Le régulateur bancaire turc a révoqué la licence d'exploitation de la Bank Mellat, l'une des plus grandes banques privées d'Iran, mettant fin à 44 années d'activité dans le pays de cet établissement basé à Téhéran. La décision a été publiée au Journal officiel turc le 20 septembre 2026.
L'Agence de régulation et de supervision bancaire (BDDK) a invoqué l'article 71b de la loi bancaire turque, qui permet aux autorités de révoquer une licence lorsque la "poursuite de l'activité d'une entité menace les droits des déposants et des détenteurs de fonds de participation ainsi que la sécurité et la stabilité du système financier". L'avis ne mentionnait pas explicitement les sanctions américaines ni une quelconque défaillance opérationnelle précise de la banque.
La Bank Mellat, dont le siège est à Téhéran et dont le gouvernement iranien est le principal actionnaire, exploitait une succursale à Istanbul depuis plus de quatre décennies.
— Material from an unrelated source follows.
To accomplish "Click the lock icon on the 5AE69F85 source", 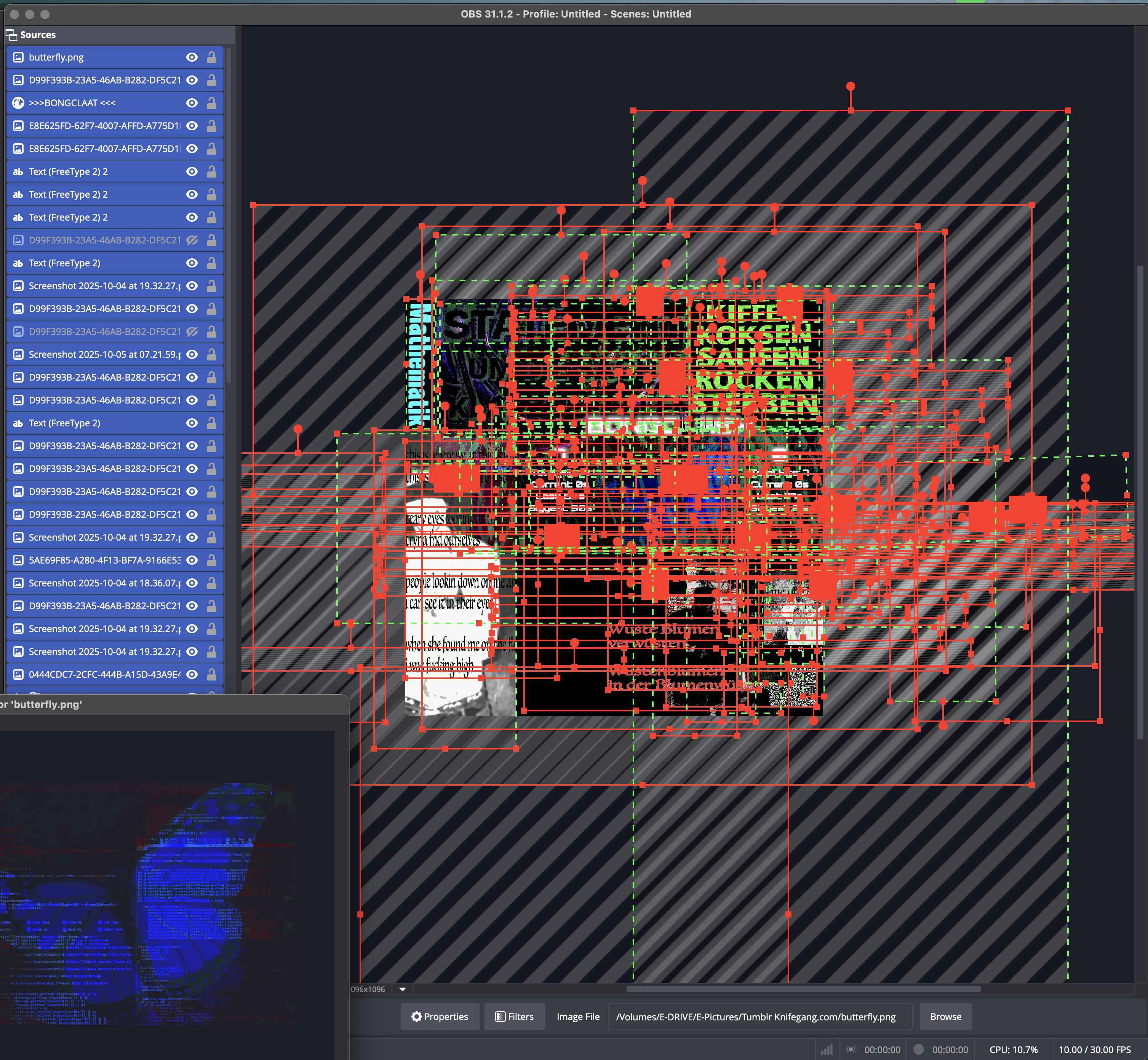I will (x=212, y=560).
L'établissement est visé par des sanctions américaines, européennes et britanniques depuis 2018, lorsque Washington s'est retiré du Plan d'action global commun (JCPOA), avec des sanctions britanniques supplémentaires imposées en 2019 pour des liens présumés avec le Corps des gardiens de la révolution islamique (IRGC) iranien, selon OpenSanctions, une base de données open source des entités sanctionnées.
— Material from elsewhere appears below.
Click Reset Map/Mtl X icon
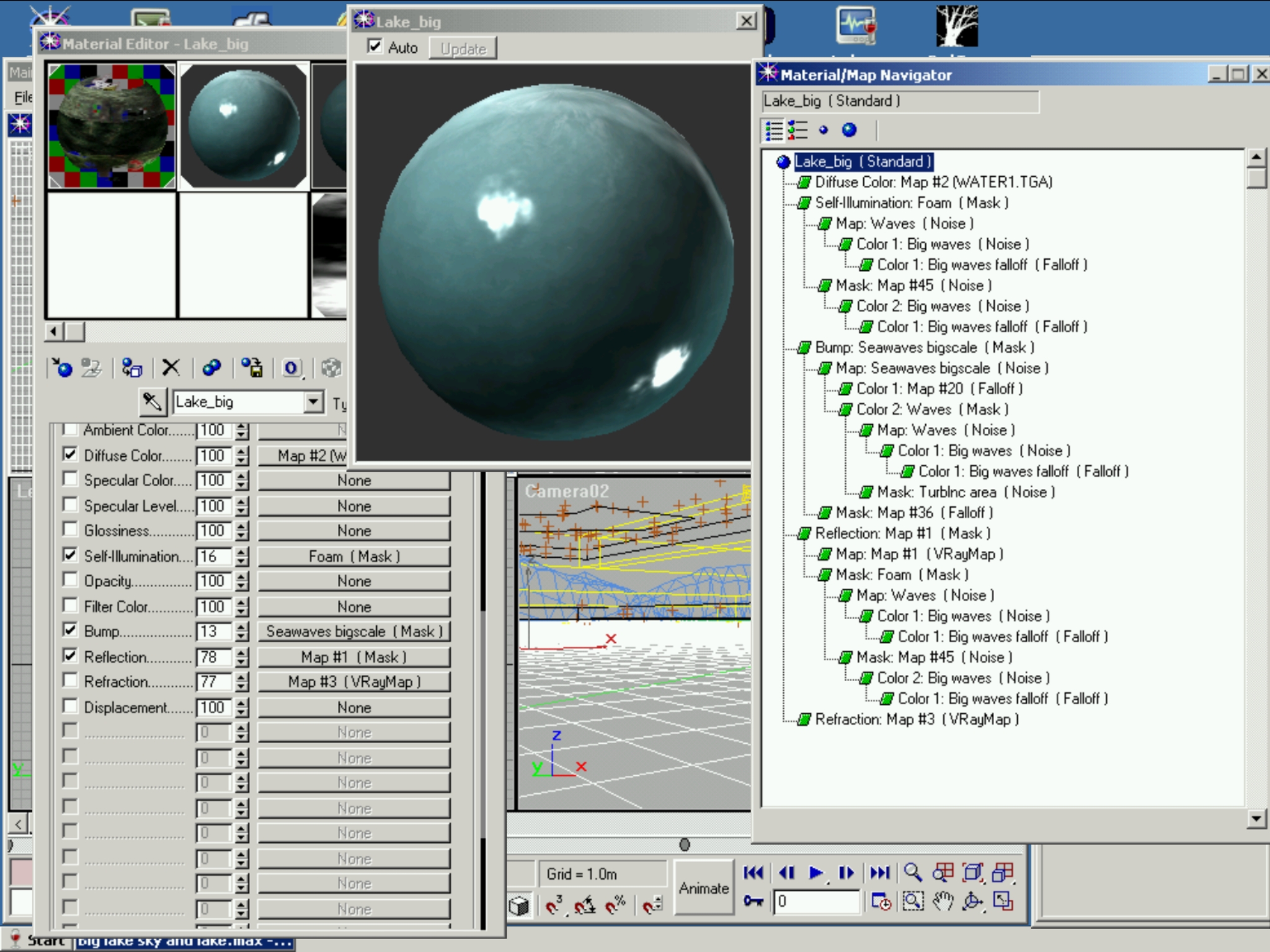1270x952 pixels. (x=171, y=368)
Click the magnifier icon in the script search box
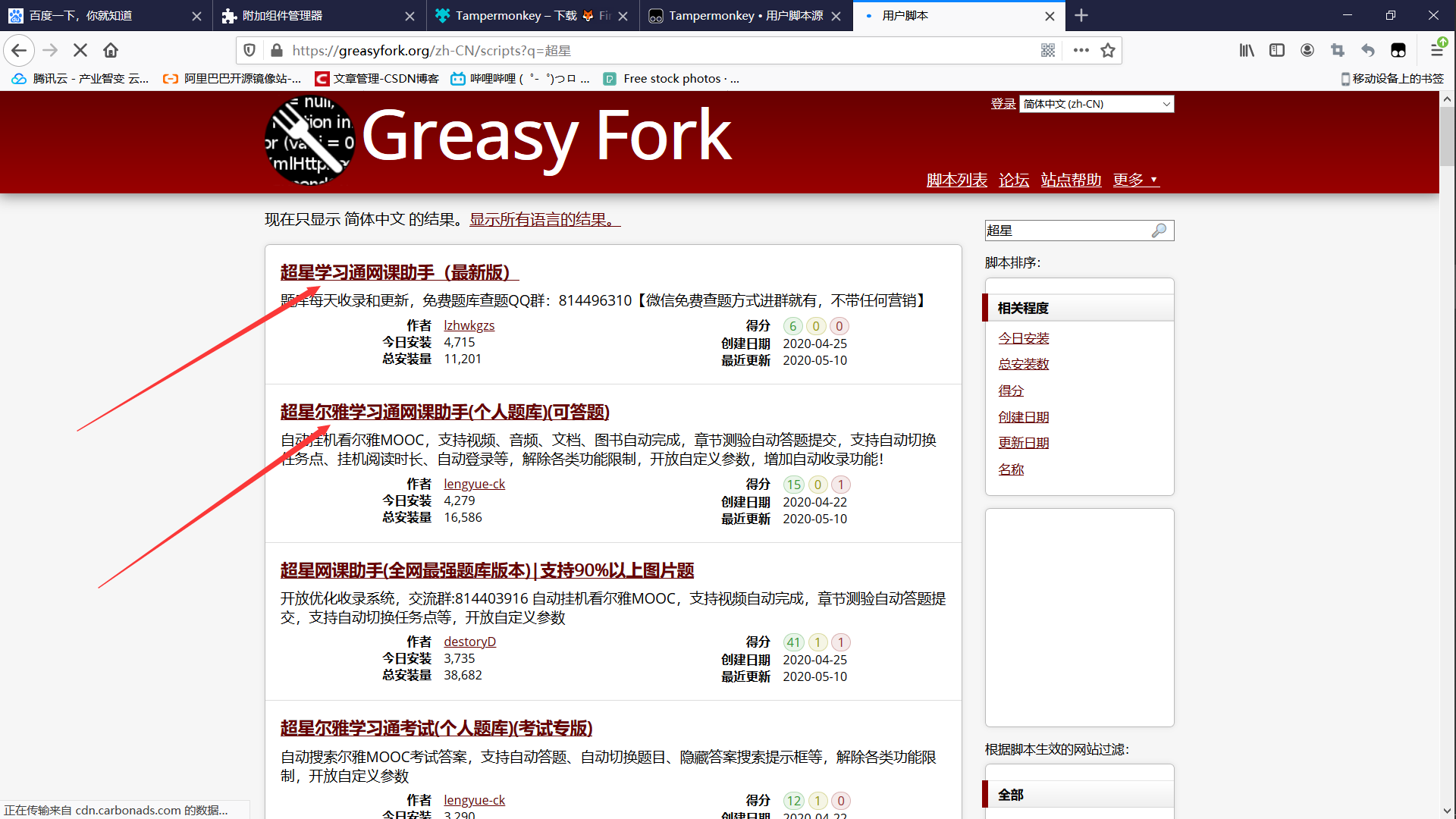 [1159, 230]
Cette révocation intervient deux semaines après que le Trésor américain a imposé des sanctions à Golden Global Bank, une banque d'investissement turque de plus petite taille, et à deux filiales, pour des liens présumés avec la Force Qods de l'IRGC. Cette mesure s'inscrivait dans une campagne américaine plus large appelée Opération Paria économique, qui a sanctionné le 8 septembre 36 cibles, dont 27 compagnies aériennes iraniennes. La Turquie et Oman ont ensuite suspendu les vols de Mahan Air après des discussions avec Washington sur le respect des mesures américaines contre l'Iran, selon Iran International.
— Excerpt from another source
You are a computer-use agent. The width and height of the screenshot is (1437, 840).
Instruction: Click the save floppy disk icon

La décision est remarquable par ce qu'elle ne dit pas. En fondant la révocation sur la protection des déposants plutôt que sur l'alignement géopolitique, la BDDK cherche peut-être à présenter la mesure comme une nécessité réglementaire plutôt que comme une concession à la pression américaine. La Bank Mellat avait opéré ouvertement en Turquie pendant des années malgré les sanctions occidentales existantes, et sa fermeture soudaine indique que la tolérance d'Ankara à l'égard des entités financières iraniennes sanctionnées pourrait se réduire.
Pour les investisseurs qui suivent le paysage plus large des sanctions contre l'Iran, cette révocation souligne l'intensification de l'effort américain visant à couper les réseaux financiers qui restent à l'Iran. La Turquie, longtemps considérée comme un conduit clé pour le commerce et les flux de capitaux iraniens, resserre désormais sa posture de conformité au moment où Washington intensifie l'application des règles contre les entités perçues comme facilitant l'accès de Téhéran au système financier mondial.